##### DATASET RECORDS

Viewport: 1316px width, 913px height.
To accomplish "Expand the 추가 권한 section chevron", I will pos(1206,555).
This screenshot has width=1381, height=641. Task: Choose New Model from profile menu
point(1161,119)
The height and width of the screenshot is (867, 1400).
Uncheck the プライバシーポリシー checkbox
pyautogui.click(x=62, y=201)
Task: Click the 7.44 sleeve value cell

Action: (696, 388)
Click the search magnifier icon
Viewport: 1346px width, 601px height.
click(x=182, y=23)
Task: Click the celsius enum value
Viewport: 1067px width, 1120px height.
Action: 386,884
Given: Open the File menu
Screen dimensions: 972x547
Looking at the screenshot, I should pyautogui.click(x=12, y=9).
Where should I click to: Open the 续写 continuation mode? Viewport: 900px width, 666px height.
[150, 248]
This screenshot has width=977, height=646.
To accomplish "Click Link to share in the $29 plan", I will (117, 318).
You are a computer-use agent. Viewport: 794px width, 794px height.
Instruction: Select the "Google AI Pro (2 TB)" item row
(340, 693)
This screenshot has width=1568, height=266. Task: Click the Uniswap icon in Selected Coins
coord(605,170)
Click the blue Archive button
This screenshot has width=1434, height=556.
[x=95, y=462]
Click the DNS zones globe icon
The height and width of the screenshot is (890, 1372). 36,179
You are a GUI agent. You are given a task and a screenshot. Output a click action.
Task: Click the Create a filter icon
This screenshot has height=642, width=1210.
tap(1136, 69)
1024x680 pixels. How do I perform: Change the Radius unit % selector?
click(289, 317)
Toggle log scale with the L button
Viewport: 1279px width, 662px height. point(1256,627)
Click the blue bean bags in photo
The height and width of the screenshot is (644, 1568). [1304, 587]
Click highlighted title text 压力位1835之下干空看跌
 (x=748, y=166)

##########

- TASK BRIEF -
Output the records above precisely.

- RESULT FOR THIS EXERCISE -
Viewport: 1316px width, 913px height.
To accomplish "Expand the 추가 권한 section chevron", I will pos(1206,555).
This screenshot has width=1381, height=641. Task: Choose New Model from profile menu
point(1161,119)
The height and width of the screenshot is (867, 1400).
Uncheck the プライバシーポリシー checkbox
pyautogui.click(x=62, y=201)
Task: Click the 7.44 sleeve value cell

Action: (696, 388)
Click the search magnifier icon
Viewport: 1346px width, 601px height.
click(x=182, y=23)
Task: Click the celsius enum value
Viewport: 1067px width, 1120px height.
Action: 386,884
Given: Open the File menu
Screen dimensions: 972x547
Looking at the screenshot, I should pyautogui.click(x=12, y=9).
Where should I click to: Open the 续写 continuation mode? Viewport: 900px width, 666px height.
[150, 248]
This screenshot has width=977, height=646.
To accomplish "Click Link to share in the $29 plan", I will (117, 318).
You are a computer-use agent. Viewport: 794px width, 794px height.
Instruction: Select the "Google AI Pro (2 TB)" item row
(340, 693)
This screenshot has width=1568, height=266. Task: Click the Uniswap icon in Selected Coins
coord(605,170)
Click the blue Archive button
This screenshot has width=1434, height=556.
[x=95, y=462]
Click the DNS zones globe icon
The height and width of the screenshot is (890, 1372). 36,179
You are a GUI agent. You are given a task and a screenshot. Output a click action.
Task: Click the Create a filter icon
This screenshot has height=642, width=1210.
tap(1136, 69)
1024x680 pixels. How do I perform: Change the Radius unit % selector?
click(289, 317)
Toggle log scale with the L button
Viewport: 1279px width, 662px height. point(1256,627)
Click the blue bean bags in photo
The height and width of the screenshot is (644, 1568). [1304, 587]
Click highlighted title text 压力位1835之下干空看跌
 (x=748, y=166)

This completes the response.